Blood pressure is the pressure of blood flowing through the walls of your arteries as they carry blood from your heart to other parts of your body. Blood pressure normally rises and falls throughout the day depending on your activities, like eating, sleeping or exerting yourself. Your body temperature can also impact your blood pressure. Hypertension is the term used when your blood pressure is higher than normal or in a range where it can damage your heart and cause health problems if it continues to stay high.
In the Department of Veterans Affairs health care system, hypertension is the most common chronic condition. Hypertension puts you at risk for heart disease and stroke, the leading causes of death in the United States. According to the Centers for Disease Control and Prevention (CDC), more than half a million deaths in the U.S. in 2019 had hypertension as a primary or contributing cause. Hypertension can also contribute to other health problems such as heart failure, kidney disease and blindness. It is important to catch high blood pressure as early as possible to minimize its negative effects on the body. Nearly half of all adults in the U.S. have high blood pressure, and a greater percentage of men (50%) have high blood pressure than women (44%). Only about 1 in 4 adults has their condition under control.
Monitor Your Blood Pressure
It is important to catch high blood pressure as early as possible to minimize its negative effects on the body.
Most health care screenings include a blood pressure check. Your health care provider will keep track of the readings in your medical records so that over time, the information is helpful in monitoring any changes. Blood pressure screenings are available at most pharmacies, and at-home screening can be done using your own machine that you can purchase at a pharmacy or online.
The Correct Way to Measure Blood Pressure
Whether you’re getting it checked at the doctor’s office, pharmacy or checking it yourself at home, the CDC offers this checklist for getting an accurate blood pressure reading:
- Don’t eat or drink anything 30 minutes before you take your blood pressure.
- Empty your bladder before your reading.
- Sit in a comfortable chair with your back supported for at least five minutes before your reading.
- Put both feet flat on the ground and keep your legs uncrossed.
- Rest your arm with the cuff on a table at chest height.
- Make sure the blood pressure cuff is snug but not too tight. The cuff should be against your bare skin, not over clothing.

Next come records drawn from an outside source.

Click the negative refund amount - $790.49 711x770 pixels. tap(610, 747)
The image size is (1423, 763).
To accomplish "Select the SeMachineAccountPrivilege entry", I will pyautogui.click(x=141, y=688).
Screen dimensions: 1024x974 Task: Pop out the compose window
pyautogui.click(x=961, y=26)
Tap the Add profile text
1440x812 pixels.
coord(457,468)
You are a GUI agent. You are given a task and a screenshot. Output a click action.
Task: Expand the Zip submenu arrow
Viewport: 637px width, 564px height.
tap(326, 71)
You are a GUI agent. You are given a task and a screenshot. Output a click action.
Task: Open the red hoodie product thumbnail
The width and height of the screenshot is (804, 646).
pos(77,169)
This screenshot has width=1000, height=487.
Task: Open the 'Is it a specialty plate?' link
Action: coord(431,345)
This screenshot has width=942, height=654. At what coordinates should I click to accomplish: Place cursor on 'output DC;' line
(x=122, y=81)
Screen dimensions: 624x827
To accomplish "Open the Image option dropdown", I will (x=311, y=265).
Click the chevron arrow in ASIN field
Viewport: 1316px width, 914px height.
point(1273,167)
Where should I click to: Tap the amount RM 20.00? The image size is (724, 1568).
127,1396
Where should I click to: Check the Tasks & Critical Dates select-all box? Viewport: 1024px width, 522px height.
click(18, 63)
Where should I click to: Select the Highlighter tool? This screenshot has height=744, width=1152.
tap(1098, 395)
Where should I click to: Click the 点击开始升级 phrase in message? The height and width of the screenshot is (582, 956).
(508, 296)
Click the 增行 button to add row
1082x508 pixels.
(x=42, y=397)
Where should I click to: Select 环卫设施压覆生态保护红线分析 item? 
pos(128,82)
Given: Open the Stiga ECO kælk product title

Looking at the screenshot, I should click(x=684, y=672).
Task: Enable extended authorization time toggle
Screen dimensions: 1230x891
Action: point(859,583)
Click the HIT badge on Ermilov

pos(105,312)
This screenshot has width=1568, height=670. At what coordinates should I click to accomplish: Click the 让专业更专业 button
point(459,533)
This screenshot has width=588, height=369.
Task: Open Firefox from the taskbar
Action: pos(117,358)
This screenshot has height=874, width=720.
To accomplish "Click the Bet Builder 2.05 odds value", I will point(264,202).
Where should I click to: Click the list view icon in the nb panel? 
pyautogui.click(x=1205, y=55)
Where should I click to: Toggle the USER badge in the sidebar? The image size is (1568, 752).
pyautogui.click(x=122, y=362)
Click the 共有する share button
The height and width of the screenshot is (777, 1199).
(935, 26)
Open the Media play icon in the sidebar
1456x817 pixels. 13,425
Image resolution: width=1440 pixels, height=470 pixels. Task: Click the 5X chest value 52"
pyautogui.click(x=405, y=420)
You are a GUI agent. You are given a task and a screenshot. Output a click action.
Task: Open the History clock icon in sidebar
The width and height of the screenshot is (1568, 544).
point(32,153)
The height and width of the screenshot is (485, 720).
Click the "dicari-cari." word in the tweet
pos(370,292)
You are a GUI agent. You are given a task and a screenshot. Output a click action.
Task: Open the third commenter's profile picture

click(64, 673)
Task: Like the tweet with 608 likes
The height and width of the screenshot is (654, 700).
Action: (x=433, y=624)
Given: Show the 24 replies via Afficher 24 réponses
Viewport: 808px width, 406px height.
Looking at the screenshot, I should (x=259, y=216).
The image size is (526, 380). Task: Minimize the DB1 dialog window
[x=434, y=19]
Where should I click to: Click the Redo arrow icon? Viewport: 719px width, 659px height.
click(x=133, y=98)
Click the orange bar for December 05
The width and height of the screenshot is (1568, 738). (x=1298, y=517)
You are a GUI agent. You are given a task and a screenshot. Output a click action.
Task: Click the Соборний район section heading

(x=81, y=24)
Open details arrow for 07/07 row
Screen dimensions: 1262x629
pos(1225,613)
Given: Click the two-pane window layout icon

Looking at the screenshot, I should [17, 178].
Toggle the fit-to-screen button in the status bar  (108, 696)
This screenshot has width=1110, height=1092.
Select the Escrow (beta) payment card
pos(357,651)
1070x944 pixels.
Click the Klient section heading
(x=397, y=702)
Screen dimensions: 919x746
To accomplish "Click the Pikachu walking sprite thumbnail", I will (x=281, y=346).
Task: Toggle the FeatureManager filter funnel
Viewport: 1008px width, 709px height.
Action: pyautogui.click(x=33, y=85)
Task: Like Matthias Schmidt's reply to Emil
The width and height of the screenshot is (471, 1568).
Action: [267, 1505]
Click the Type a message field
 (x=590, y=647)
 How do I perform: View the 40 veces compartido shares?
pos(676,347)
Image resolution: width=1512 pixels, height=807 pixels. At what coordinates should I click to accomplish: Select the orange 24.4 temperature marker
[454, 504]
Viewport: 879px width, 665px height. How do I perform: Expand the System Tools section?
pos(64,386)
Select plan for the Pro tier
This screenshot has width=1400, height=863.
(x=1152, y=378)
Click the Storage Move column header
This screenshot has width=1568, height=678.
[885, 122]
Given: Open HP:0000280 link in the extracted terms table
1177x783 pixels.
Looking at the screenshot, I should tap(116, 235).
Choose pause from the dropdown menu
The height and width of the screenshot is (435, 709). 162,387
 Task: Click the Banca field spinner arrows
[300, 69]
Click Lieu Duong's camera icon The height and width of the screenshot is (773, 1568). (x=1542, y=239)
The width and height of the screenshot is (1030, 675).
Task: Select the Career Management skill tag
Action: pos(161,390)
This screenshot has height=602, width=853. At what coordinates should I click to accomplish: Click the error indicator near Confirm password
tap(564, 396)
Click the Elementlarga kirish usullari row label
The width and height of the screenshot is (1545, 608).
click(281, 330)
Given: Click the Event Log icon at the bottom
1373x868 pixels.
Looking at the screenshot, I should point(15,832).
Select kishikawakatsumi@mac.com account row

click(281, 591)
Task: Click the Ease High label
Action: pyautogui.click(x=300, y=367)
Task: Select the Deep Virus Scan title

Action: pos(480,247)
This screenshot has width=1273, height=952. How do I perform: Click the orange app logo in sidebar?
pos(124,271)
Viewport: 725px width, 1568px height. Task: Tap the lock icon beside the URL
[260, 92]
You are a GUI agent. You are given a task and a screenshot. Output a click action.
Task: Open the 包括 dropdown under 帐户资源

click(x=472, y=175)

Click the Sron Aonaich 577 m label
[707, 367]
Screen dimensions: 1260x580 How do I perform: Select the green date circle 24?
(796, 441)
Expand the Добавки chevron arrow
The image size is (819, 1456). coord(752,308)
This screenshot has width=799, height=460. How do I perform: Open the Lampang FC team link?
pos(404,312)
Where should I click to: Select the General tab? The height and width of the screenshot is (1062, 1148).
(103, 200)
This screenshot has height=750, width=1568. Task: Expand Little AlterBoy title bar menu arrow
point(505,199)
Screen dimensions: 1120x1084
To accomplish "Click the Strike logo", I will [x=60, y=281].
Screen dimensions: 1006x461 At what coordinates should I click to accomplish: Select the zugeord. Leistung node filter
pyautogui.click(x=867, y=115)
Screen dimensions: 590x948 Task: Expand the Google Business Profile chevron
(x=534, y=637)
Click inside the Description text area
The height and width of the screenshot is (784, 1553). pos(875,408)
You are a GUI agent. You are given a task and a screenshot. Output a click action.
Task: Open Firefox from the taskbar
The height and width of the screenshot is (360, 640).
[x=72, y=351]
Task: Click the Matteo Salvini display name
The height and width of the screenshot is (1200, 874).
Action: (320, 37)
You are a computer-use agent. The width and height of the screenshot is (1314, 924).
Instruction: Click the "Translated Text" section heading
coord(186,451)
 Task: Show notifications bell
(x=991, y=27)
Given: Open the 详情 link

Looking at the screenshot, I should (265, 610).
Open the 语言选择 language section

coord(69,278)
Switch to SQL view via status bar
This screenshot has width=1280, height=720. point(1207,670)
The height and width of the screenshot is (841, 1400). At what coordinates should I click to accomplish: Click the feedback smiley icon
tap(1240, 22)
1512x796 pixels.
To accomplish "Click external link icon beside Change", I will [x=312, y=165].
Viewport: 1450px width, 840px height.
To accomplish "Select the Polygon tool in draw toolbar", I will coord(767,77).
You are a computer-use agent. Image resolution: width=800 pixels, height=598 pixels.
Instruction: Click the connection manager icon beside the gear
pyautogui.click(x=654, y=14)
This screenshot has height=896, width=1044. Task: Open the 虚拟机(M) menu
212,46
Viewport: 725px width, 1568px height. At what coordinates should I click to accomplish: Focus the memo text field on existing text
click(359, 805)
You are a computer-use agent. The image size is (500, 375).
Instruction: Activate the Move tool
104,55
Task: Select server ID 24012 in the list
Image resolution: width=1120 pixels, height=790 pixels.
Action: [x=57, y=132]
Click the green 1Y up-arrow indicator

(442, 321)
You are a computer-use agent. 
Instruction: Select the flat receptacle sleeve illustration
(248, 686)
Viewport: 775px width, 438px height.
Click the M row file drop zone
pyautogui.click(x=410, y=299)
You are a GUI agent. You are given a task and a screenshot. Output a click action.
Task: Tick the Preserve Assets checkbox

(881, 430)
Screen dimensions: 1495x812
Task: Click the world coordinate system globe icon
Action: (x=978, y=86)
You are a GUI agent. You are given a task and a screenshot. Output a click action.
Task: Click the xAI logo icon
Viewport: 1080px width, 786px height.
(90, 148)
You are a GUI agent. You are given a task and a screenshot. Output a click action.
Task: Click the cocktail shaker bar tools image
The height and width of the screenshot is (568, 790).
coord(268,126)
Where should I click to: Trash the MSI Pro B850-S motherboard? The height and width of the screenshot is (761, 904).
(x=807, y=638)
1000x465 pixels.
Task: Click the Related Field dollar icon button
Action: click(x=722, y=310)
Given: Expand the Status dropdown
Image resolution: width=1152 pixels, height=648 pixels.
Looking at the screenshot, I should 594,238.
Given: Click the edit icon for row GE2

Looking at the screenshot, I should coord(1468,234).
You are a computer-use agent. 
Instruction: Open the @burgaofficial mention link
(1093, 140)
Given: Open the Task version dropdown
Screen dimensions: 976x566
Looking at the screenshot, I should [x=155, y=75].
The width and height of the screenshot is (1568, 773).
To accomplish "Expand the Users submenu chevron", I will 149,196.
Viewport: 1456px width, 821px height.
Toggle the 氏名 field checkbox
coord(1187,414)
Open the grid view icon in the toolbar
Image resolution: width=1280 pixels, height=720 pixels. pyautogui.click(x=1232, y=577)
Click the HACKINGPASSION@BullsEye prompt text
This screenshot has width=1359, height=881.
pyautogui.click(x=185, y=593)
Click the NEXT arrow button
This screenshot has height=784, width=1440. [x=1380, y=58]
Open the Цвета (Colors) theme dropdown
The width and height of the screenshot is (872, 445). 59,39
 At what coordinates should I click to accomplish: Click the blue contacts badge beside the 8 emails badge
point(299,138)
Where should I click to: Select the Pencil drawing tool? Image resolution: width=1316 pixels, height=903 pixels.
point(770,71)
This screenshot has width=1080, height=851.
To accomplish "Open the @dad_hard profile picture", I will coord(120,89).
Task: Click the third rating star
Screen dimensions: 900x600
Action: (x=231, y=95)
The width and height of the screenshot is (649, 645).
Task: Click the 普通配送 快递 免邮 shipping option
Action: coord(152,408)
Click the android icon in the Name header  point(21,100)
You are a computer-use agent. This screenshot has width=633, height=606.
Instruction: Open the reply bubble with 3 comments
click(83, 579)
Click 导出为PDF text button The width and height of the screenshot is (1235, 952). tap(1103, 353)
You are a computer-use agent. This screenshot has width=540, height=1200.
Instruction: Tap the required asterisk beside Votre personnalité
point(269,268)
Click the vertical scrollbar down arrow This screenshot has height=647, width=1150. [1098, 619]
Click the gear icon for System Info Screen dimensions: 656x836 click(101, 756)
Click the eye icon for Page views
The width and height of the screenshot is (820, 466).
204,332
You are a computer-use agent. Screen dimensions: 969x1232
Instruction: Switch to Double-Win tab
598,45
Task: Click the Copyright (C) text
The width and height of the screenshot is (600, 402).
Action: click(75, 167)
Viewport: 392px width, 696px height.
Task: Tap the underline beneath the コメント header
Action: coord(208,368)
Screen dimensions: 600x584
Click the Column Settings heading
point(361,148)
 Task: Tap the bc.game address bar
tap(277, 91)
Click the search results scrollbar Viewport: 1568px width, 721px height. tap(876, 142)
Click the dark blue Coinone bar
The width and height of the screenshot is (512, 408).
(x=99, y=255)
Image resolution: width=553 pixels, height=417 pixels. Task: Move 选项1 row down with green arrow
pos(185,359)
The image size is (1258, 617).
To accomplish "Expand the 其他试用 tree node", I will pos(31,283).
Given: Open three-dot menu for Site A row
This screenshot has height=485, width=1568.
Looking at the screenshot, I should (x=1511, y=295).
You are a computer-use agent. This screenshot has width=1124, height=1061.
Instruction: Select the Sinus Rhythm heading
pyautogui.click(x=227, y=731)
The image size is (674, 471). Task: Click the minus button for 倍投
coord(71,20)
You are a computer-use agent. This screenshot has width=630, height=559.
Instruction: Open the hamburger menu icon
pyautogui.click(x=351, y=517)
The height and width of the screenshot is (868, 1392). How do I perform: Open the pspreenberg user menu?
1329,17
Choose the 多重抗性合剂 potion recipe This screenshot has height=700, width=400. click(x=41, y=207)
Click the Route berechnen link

- Do not talk while your blood pressure is being measured.
Monitoring your blood pressure at home with your own machine is easy and safe. A member of your health care team or pharmacist can show you how to use the machine if you need help. The CDC offers this handy blood pressure log, which you can download and fill in, making it easy to share your readings with your doctor.
Tips to Prevent High Blood Pressure
No matter your age, you can take steps to help keep your blood pressure in a healthy range. These tips from the CDC are a good place to begin, along with talking to your health care provider.
- Eat a Healthy Diet – Eat plenty of fresh fruits, vegetables and whole grains. Eat a variety of foods rich in potassium, fiber and protein and lower in salt (sodium) and saturated fat. Include fat-free or low-fat dairy products, fish, poultry, beans, nuts and vegetable oils, and limit foods that are high in saturated fat, and sugar-sweetened beverages and sweets.
- Stay at a Healthy Weight – Being overweight or obese increases your risk for high blood pressure. Your health care team can help you learn about ways to reach a healthy weight, including choosing healthy foods and getting regular physical activity.
- Be Physically Active – Physical activity can help keep you at a healthy weight and lower your blood pressure. Adults should get at least 2 hours and 30 minutes of moderate-intensity exercise, such as brisk walking or bicycling, every week, or about 30 minutes a day, 5 days a week.
- Don’t Smoke – Smoking raises your blood pressure and puts you at higher risk for heart attack and stroke. If you smoke, your doctor can suggest ways to help you quit. Check out the CDC’s smoking and tobacco use website to learn more.
- Limit Alcohol – Drinking alcohol can raise your blood pressure. Men should have no more than two alcoholic drinks per day, and women should have no more than one alcoholic drink per day.
- Sleep Well – Getting enough sleep is important to your overall well-being. Not getting enough sleep on a regular basis is linked to an increased risk of heart disease, high blood pressure and stroke.
Treatments and Tips for Managing Blood Pressure
If you’ve been diagnosed with hypertension, your doctor has probably prescribed medication for you to take regularly to help lower your blood pressure. The same lifestyle changes listed above for preventing high blood pressure are also recommended for managing and improving the condition. Taking your medication, eating healthier, getting enough exercise and proper rest can help improve your quality of life. Your doctor will also closely monitor your treatment with frequent blood pressure checks, and adjust the medication as necessary to find the right dose for you. Discuss your treatment plan on a regular basis and bring a list of questions to your appointments.